Excerpt.

•••

The medieval thinkers, and the economists are “not even wrong”, to borrow a phrase often attributed to physicist Wolfgang Pauli. Science has to begin by going out to reality and observing what happens. Anyone can see that in reality, these tempting assumptions do not fit what occurs.

In my series of essays on interest rates and prices[1], I argued that the system has positive feedback and resonance, and cannot be understood in terms of a linear model. When I began this series of papers, the rate of interest was still falling to hit a new all-time low. Then on May 5,2013, it began to shoot up. It rose 83% over a period of exactly four months. That may or may not have been the peak (it has subsided a little since then).

Several readers asked me if I thought this was the beginning of a new rising cycle, or if I thought this was the End (of the dollar). As I expressed in Part VI, the End will be driven by the withdrawal of the gold bid on the dollar. Since early August, gold has become more and more abundant in the market.[2] I think it is safe to say that this is not the end of the dollar, just yet. The hyperinflationists’ stopped clock will have to remain wrong a while longer. I said that the rising rate was a correction.

I am quite confident of this prediction, for all the reasons I presented in the discussion of the falling cycle in Part V. But let’s look at the question from a different perspective, to see if we end up with the same conclusion.

In the gold standard, the rate of interest is the spread between the gold coin and the gold bond. If the rate is higher, that is equivalent to saying that the spread is wider. If the rate is lower, then this spread is narrower.

A wider spread offers more incentive for people to straddle it, an act that I define as arbitrage. Another way of saying this is that a higher rate offers more incentive for people to dishoard gold and lend it. If the rate falls, which is the same as saying if the spread narrows, then there is less incentive and people will revert to hoarding to avoid the risks and capital lock-up of lending. Savers who take the bid on the interest rate (which is equivalent to taking the ask on the bond) press the rate lower, which compresses the spread.

It goes almost without saying, that the spread could never be compressed to zero (by the way, this is true for all arbitrage in all free markets). There are forces tending to compress the spread, such as the desire to earn interest by savers. But the lower the rate of interest, the stronger the forces tending to widen the spread become. These include entrepreneurial demand for credit, and most importantly the time preference of the saver—his reluctance to delay gratification. There is no lending at zero interest and nearly zero lending at near-zero interest.

I emphasize that interest is a spread to put the focus on a universal principle of free markets. As I stated in my dissertation:

“All actions of all men in the markets are various forms of arbitrage.”

Arbitrage compresses the spread that is being straddled. It lifts up the price of the long leg, and pushes down the price of the short leg. If one buys eggs in the farm town, then the price of eggs there will rise. If one sells eggs in the city center, then the price there will fall.

In the gold standard, hoarding tends to lift the value of the gold coin and depress the value of the bond. Lending tends to depress the value of the coin and lift the value of the bond. The value of gold itself is the closest thing to constant in the market, so in effect these two arbitrages move the value of the bond. How is the value of the bond measured—against what is it compared? Gold is the unit of account, the numeraire.

•••

[Screenshot grounding data]
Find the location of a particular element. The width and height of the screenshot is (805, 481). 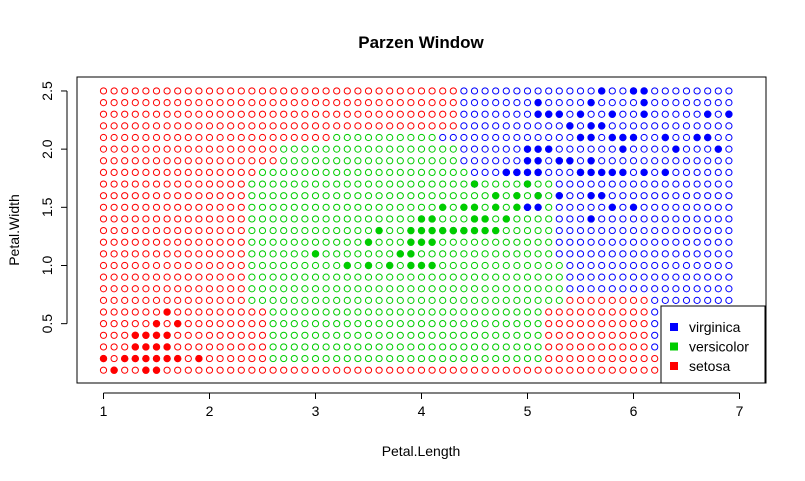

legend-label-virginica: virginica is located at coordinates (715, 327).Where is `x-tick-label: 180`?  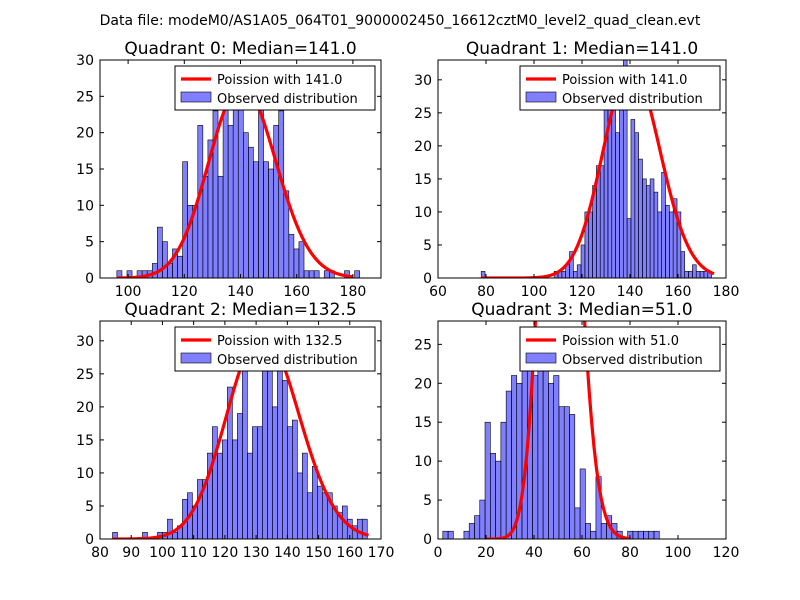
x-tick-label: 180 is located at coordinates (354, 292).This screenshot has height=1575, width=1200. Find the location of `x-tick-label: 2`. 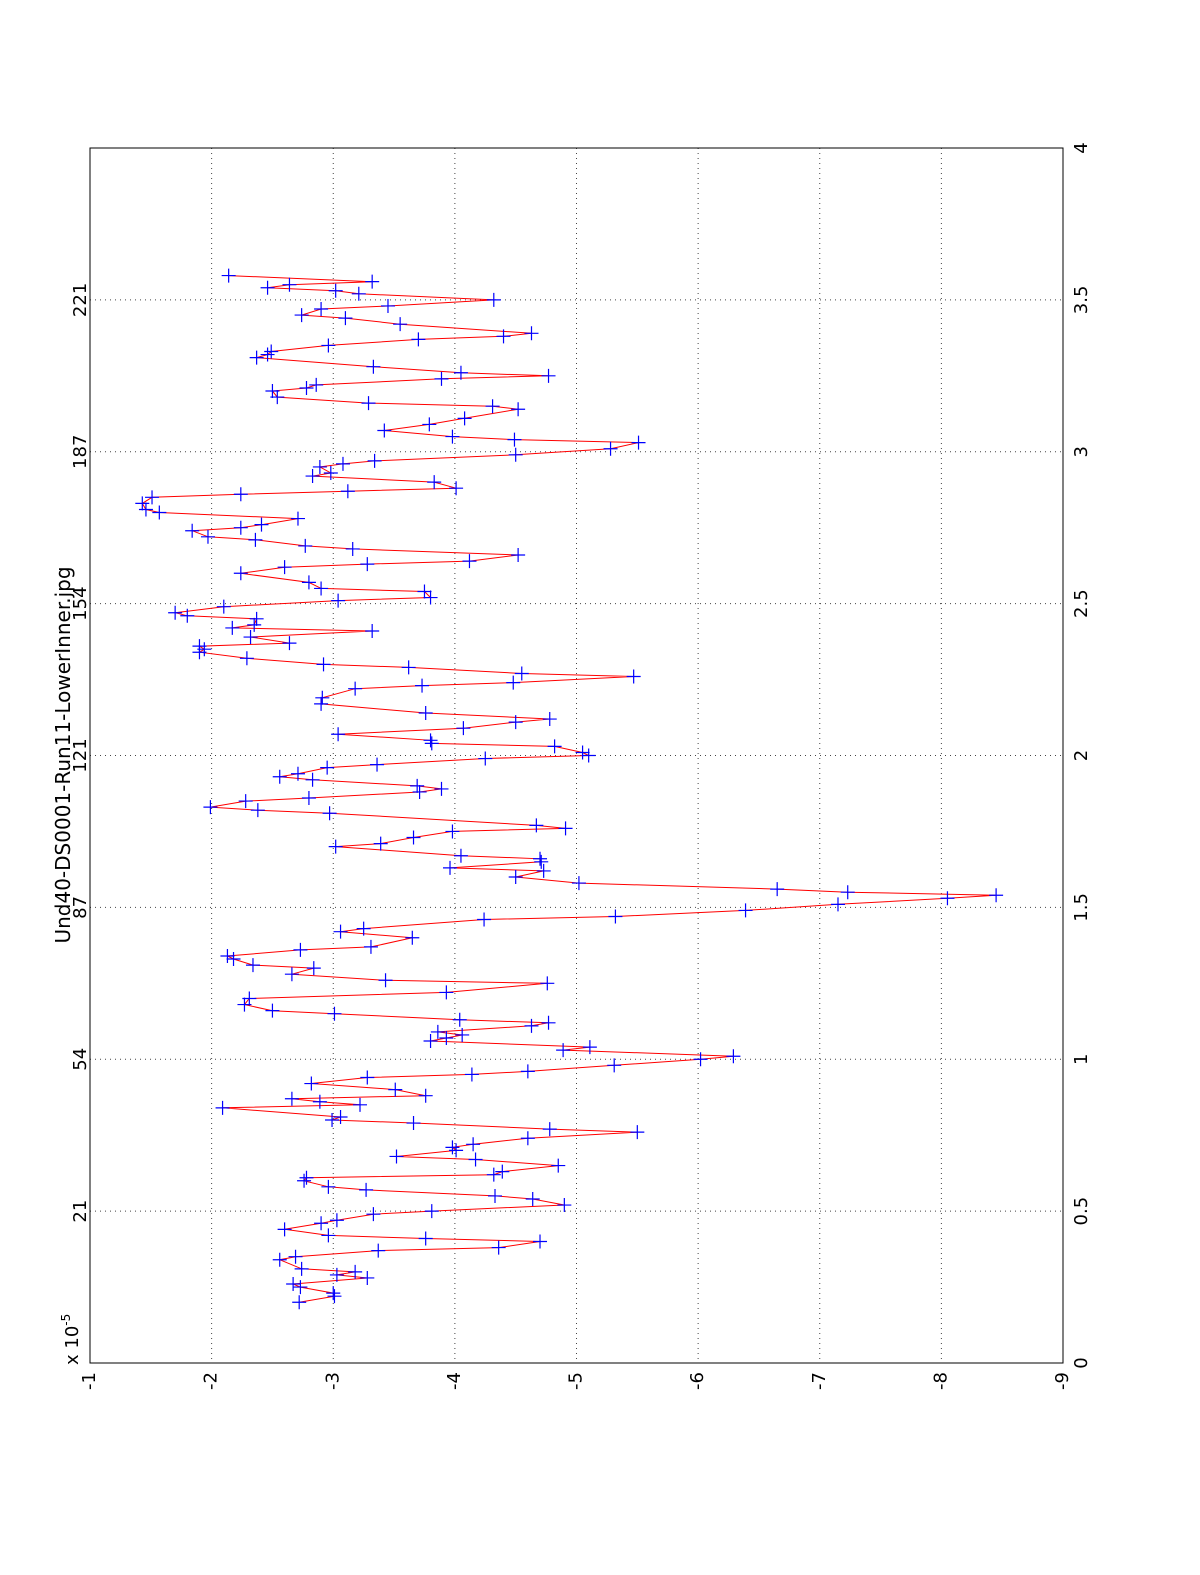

•••

Your tasks.
- a) Write out the passage of the essay on interest rates from "Several readers asked" to "was a correction.".
- b) Summarize the essay on interest rates in two sentences.
- c) Continue the essay on interest rates and the gold standard from the point where it stops.
The listing is not needed for any of this.

Results for the exercise.
- a)
Several readers asked me if I thought this was the beginning of a new rising cycle, or if I thought this was the End (of the dollar). As I expressed in Part VI, the End will be driven by the withdrawal of the gold bid on the dollar. Since early August, gold has become more and more abundant in the market.[2] I think it is safe to say that this is not the end of the dollar, just yet. The hyperinflationists’ stopped clock will have to remain wrong a while longer. I said that the rising rate was a correction.

- b) The essay holds that interest rates form a system with positive feedback and resonance, and it treats the 83% rise in the rate that began on May 5, 2013, as a correction rather than the end of the dollar, since gold has become more abundant in the market. Under the gold standard, interest is the spread between the gold coin and the gold bond, which hoarding and lending push wider or narrower through arbitrage but which can never be compressed to zero.

- c)
The value of the bond can move much farther than the value of gold. But in this context it is important to be aware that gold is not fixed, like some kind of intrinsic value. An analogy would be that if you jump up, you push the Earth in the opposite direction. Its mass is so heavy that in most contexts you can safely ignore the fact that the Earth experiences an equal but opposite force. But this is not the same thing as saying the Earth is fixed in position in its orbit.

The regime of irredeemable money behaves quite differently than the gold standard (notwithstanding frivolous assertions by some economists that the euro “works like” the gold standard). The interest rate is still a spread. But what is it a spread between? Does arbitrage act on this spread? Is there an essential difference between this and the arbitrage in gold?

Analogous to gold, the rate of interest in paper currency is the spread between the dollar and the bond. There are a number of differences from gold. Most notably, there is little reason to hold the dollar in preference to the government bond. Think about that.

In the gold standard, if you don’t like the risk or interest of a bond, you can happily hold gold coins. But in irredeemable paper currency, the dollar is itself a credit instrument backed by said government bond. The dollar is the liability side of the Fed’s balance sheet, with the bond being the asset. Why would anyone hold a zero-yield paper credit instrument in preference to a non-zero-yield paper credit instrument (except as speculation—see below)? And that leads to the key identification.

The Fed is the arbitrager of this spread!

The Fed is buying bonds, which lifts up the value of the bond and pushes down the interest rate. Against these new assets, the Fed is issuing more dollars. This tends to depress the value of the dollar. The dollar has a lot of inertia, like gold. It has extremely high stocks to flows, like gold. But unlike gold, the dollar’s value does fall with its quantity (if not in the way that the quantity theory of money predicts). Whatever one might say about the marginal utility of gold, the dollar’s marginal utility certainly falls.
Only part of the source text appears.